**DATASET EXCERPTS**

§ §

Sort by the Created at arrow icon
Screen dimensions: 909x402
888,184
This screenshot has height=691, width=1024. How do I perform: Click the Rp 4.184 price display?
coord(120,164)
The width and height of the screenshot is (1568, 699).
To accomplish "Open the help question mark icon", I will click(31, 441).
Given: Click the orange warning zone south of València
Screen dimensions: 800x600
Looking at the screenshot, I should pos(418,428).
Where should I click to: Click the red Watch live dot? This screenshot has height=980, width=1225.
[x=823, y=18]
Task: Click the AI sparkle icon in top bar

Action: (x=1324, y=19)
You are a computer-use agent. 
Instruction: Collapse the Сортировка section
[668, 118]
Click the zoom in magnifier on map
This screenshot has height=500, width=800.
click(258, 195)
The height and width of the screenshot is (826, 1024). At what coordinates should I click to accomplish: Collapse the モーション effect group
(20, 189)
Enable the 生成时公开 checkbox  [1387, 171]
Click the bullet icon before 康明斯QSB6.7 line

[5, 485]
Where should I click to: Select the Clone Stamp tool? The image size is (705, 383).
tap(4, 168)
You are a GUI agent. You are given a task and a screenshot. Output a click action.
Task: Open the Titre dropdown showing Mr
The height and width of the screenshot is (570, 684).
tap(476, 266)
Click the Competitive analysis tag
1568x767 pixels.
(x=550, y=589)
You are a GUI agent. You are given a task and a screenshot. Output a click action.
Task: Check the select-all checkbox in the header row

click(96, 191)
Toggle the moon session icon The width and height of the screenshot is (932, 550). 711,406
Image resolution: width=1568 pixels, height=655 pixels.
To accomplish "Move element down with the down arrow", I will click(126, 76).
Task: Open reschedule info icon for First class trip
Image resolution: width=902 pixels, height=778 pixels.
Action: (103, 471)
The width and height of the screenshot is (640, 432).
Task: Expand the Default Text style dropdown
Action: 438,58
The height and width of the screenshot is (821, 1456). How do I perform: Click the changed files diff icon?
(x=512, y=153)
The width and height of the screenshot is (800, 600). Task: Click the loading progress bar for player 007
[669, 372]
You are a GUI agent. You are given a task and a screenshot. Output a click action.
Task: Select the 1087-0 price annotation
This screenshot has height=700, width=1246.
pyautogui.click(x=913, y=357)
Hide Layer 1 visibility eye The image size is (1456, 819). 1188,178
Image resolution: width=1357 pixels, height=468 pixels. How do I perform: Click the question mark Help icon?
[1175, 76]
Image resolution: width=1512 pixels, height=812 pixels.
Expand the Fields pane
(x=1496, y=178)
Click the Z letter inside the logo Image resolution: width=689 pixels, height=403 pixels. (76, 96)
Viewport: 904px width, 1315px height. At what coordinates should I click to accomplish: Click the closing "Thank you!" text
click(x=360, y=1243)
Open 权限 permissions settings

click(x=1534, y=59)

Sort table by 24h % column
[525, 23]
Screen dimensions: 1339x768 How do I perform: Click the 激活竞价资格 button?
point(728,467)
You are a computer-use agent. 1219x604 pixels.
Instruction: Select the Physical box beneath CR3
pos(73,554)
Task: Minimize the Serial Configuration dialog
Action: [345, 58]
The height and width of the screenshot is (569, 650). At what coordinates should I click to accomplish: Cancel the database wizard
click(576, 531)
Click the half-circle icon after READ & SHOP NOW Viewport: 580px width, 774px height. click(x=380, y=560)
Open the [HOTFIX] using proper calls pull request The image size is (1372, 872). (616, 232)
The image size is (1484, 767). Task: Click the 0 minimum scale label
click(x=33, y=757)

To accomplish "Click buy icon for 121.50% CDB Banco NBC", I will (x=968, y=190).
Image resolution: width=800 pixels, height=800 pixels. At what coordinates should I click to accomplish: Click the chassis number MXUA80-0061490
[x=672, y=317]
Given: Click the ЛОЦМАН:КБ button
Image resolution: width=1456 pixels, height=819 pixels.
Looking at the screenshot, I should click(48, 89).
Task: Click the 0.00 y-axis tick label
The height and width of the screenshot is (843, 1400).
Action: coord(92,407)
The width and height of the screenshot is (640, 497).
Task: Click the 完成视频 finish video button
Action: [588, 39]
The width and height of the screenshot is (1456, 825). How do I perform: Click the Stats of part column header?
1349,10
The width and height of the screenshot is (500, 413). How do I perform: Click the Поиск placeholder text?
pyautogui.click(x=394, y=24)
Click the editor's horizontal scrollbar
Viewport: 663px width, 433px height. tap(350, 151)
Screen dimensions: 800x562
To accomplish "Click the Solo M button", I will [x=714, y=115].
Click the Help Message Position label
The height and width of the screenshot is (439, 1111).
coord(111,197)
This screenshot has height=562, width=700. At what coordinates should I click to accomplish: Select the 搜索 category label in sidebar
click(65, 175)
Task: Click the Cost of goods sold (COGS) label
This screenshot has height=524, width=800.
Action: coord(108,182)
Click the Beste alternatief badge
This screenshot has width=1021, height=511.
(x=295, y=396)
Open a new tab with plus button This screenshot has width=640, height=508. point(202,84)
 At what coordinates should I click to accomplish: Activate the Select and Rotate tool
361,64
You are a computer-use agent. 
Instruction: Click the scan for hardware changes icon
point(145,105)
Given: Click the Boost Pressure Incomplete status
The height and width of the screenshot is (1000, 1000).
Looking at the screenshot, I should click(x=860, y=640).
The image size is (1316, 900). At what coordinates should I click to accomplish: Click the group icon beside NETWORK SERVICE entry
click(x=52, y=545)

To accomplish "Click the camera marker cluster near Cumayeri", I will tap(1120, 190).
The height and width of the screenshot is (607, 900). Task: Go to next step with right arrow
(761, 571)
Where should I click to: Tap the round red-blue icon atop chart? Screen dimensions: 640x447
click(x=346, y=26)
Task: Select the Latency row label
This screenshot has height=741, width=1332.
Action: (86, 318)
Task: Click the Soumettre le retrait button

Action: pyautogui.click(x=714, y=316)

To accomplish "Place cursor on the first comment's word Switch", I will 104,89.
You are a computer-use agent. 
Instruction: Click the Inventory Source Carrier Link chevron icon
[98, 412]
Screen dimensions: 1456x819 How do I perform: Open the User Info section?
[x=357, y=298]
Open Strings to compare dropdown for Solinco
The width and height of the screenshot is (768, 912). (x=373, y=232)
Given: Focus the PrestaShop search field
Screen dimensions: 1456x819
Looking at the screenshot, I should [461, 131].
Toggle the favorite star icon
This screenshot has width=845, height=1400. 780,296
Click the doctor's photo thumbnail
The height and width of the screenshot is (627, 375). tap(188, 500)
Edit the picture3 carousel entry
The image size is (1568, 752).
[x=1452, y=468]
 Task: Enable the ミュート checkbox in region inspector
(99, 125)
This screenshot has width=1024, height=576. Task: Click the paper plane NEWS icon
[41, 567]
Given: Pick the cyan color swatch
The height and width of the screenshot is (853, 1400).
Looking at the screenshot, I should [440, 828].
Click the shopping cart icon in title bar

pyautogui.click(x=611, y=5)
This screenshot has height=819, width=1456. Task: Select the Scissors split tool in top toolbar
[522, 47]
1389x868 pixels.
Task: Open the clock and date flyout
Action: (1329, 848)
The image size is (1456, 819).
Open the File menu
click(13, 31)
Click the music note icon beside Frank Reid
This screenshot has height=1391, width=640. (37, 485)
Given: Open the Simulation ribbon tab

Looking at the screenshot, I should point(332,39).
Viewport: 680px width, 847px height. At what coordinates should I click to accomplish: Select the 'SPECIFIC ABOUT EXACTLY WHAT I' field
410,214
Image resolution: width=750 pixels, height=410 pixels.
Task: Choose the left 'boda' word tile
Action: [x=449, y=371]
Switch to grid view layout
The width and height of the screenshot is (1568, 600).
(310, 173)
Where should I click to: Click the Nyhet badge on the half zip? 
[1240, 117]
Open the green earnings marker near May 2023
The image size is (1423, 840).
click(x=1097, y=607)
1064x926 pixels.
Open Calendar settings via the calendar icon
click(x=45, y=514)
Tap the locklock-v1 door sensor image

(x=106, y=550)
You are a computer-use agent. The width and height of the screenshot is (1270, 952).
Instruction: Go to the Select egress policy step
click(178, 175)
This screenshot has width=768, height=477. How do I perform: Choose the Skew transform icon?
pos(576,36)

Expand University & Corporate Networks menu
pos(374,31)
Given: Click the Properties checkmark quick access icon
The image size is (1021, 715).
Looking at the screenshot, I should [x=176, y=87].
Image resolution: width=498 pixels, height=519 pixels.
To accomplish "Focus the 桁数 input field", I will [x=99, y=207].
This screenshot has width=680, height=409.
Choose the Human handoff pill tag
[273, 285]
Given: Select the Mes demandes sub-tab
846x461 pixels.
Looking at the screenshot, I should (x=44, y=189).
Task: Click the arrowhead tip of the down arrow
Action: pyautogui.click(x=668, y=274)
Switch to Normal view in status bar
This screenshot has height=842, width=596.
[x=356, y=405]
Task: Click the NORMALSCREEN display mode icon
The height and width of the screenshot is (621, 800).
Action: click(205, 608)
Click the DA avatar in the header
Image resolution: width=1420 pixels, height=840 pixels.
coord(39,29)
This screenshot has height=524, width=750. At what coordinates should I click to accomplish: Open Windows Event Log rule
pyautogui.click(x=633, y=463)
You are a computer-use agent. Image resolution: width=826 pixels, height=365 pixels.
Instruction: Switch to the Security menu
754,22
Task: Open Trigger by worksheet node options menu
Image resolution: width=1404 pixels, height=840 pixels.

§ §

Copy the entries from the line containing "Image resolution: width=498" through the end of the entries, substituting "Privacy" for "Security" and leaving everything else the same.

Image resolution: width=498 pixels, height=519 pixels.
To accomplish "Focus the 桁数 input field", I will [x=99, y=207].
This screenshot has width=680, height=409.
Choose the Human handoff pill tag
[273, 285]
Given: Select the Mes demandes sub-tab
846x461 pixels.
Looking at the screenshot, I should (x=44, y=189).
Task: Click the arrowhead tip of the down arrow
Action: pyautogui.click(x=668, y=274)
Switch to Normal view in status bar
This screenshot has height=842, width=596.
[x=356, y=405]
Task: Click the NORMALSCREEN display mode icon
The height and width of the screenshot is (621, 800).
Action: click(205, 608)
Click the DA avatar in the header
Image resolution: width=1420 pixels, height=840 pixels.
coord(39,29)
This screenshot has height=524, width=750. At what coordinates should I click to accomplish: Open Windows Event Log rule
pyautogui.click(x=633, y=463)
You are a computer-use agent. Image resolution: width=826 pixels, height=365 pixels.
Instruction: Switch to the Privacy menu
754,22
Task: Open Trigger by worksheet node options menu
Image resolution: width=1404 pixels, height=840 pixels.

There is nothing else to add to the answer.